优化我的Cython/Numpy代码?到目前为止只有30%的性能提升

Chi*_*nex 3 python numpy cython

为了加快速度,有什么我忘了做的吗?我正在尝试实现一本名为Tuning Timbre Spectrum Scale的书中描述的算法.另外---如果所有其他方法都失败了,有没有办法让我在C中编写这部分代码,然后能够从python中调用它?

import numpy as np
cimport numpy as np

# DTYPE = np.float
ctypedef np.float_t DTYPE_t

np.seterr(divide='raise', over='raise', under='ignore', invalid='raise')

"""
I define a timbre as the following 2d numpy array:
[[f0, a0], [f1, a1], [f2, a2]...] where f describes the frequency
of the given partial and a is its amplitude from 0 to 1. Phase is ignored.
"""

#Test Timbre
# cdef np.ndarray[DTYPE_t,ndim=2] t1 = np.array( [[440,1],[880,.5],[(440*3),.333]])

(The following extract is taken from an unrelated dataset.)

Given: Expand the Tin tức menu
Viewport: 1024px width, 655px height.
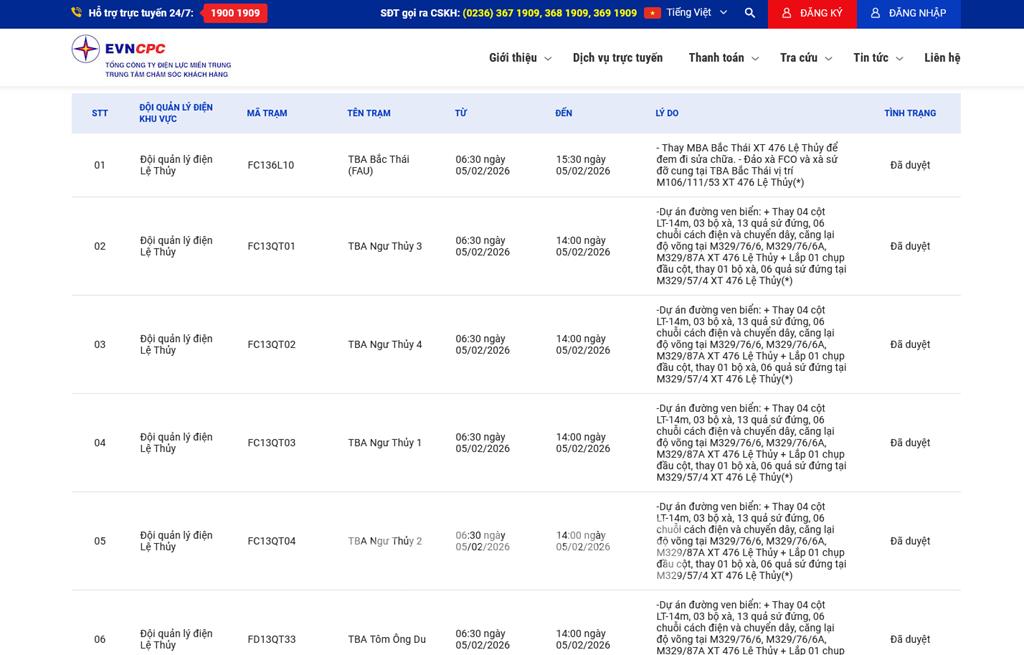Looking at the screenshot, I should [x=877, y=58].
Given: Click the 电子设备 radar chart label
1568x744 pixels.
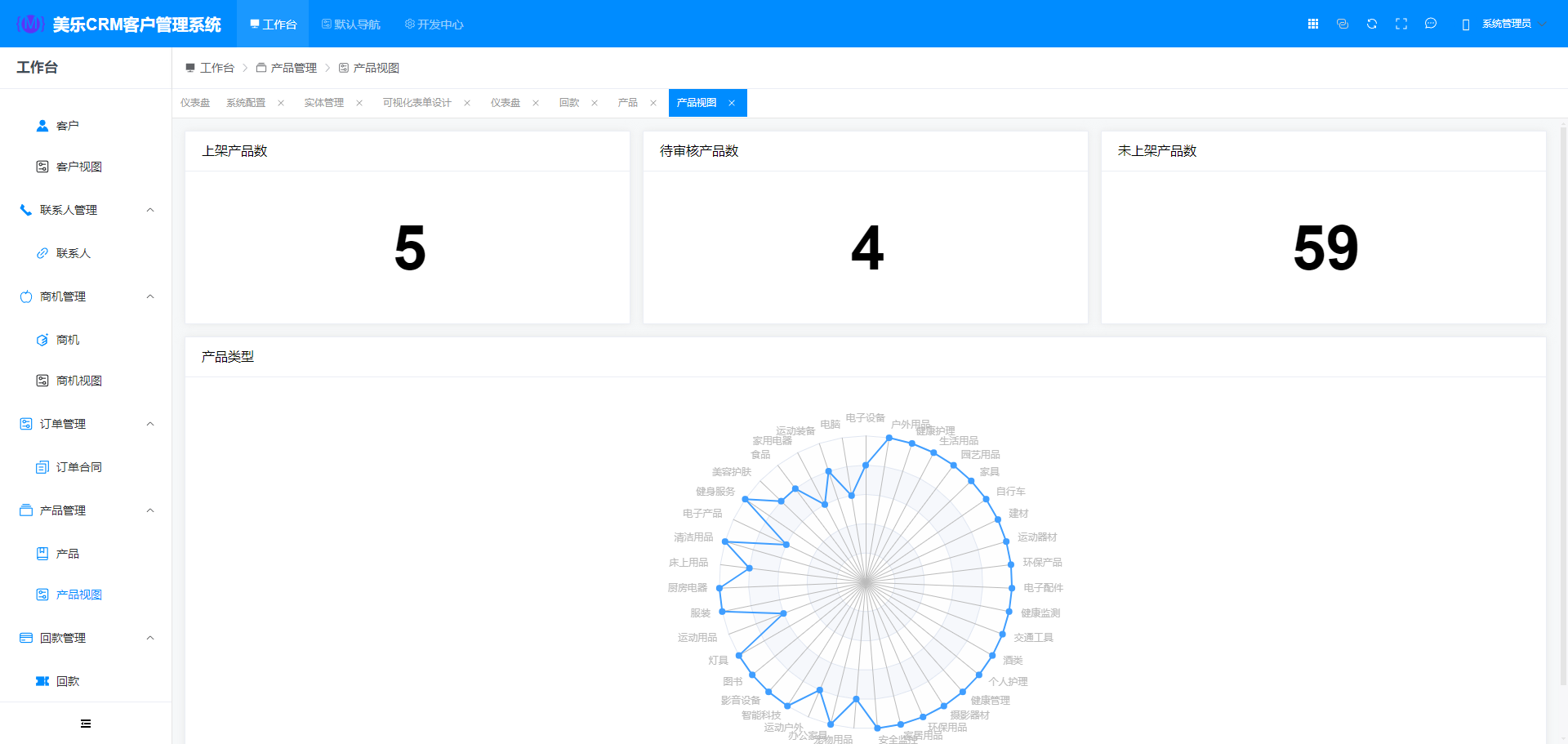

# Calculates the inherent dissonance of one timbres of the above form
# using the diss2Partials function
cdef DTYPE_t diss1Timbre(np.ndarray[DTYPE_t,ndim=2] t):
    cdef DTYPE_t runningDiss1
    runningDiss1 = 0.0
    cdef unsigned int len = np.shape(t)[0]
    cdef unsigned int i
    cdef unsigned int j
    for i from 0 <= i < len:
        for j from i+1 <= j < len:
            runningDiss1 += diss2Partials(t[i], t[j])
    return runningDiss1

# Calculates the dissonance between two timbres of the above form 
cdef DTYPE_t diss2Timbres(np.ndarray[DTYPE_t,ndim=2] t1, np.ndarray[DTYPE_t,ndim=2] t2):
    cdef DTYPE_t runningDiss2
    runningDiss2 = 0.0
    cdef unsigned int len1 = np.shape(t1)[0]
    cdef unsigned int len2 = np.shape(t2)[0]
    runningDiss2 += diss1Timbre(t1)
    runningDiss2 += diss1Timbre(t2)
    cdef unsigned int i1
    cdef unsigned int i2
    for i1 from 0 <= i1 < len1:
        for i2 from 0 <= i2 < len2:
            runningDiss2 += diss2Partials(t1[i1], t2[i2])
    return runningDiss2

cdef inline DTYPE_t float_min(DTYPE_t a, DTYPE_t b): return a if a <= b else b

# Calculates the dissonance of two partials of the form [f,a]
cdef DTYPE_t diss2Partials(np.ndarray[DTYPE_t,ndim=1] p1, np.ndarray[DTYPE_t,ndim=1] p2):
    cdef DTYPE_t f1 = p1[0]
    cdef DTYPE_t f2 = p2[0]
    cdef DTYPE_t a1 = abs(p1[1])
    cdef DTYPE_t a2 = abs(p2[1])

    # In order to insure that f2 > f1:
    if (f2 < f1):
        (f1,f2,a1,a2) = (f2,f1,a2,a1)

    # Constants of the dissonance curves
    cdef DTYPE_t _xStar
    _xStar = 0.24
    cdef DTYPE_t _s1
    _s1 = 0.021
    cdef DTYPE_t _s2
    _s2 = 19
    cdef DTYPE_t _b1
    _b1 = 3.5
    cdef DTYPE_t _b2
    _b2 = 5.75

    cdef DTYPE_t a = float_min(a1,a2)
    cdef DTYPE_t s = _xStar/(_s1*f1 + _s2)
    return (a * (np.exp(-_b1*s*(f2-f1)) - np.exp(-_b2*s*(f2-f1)) ) )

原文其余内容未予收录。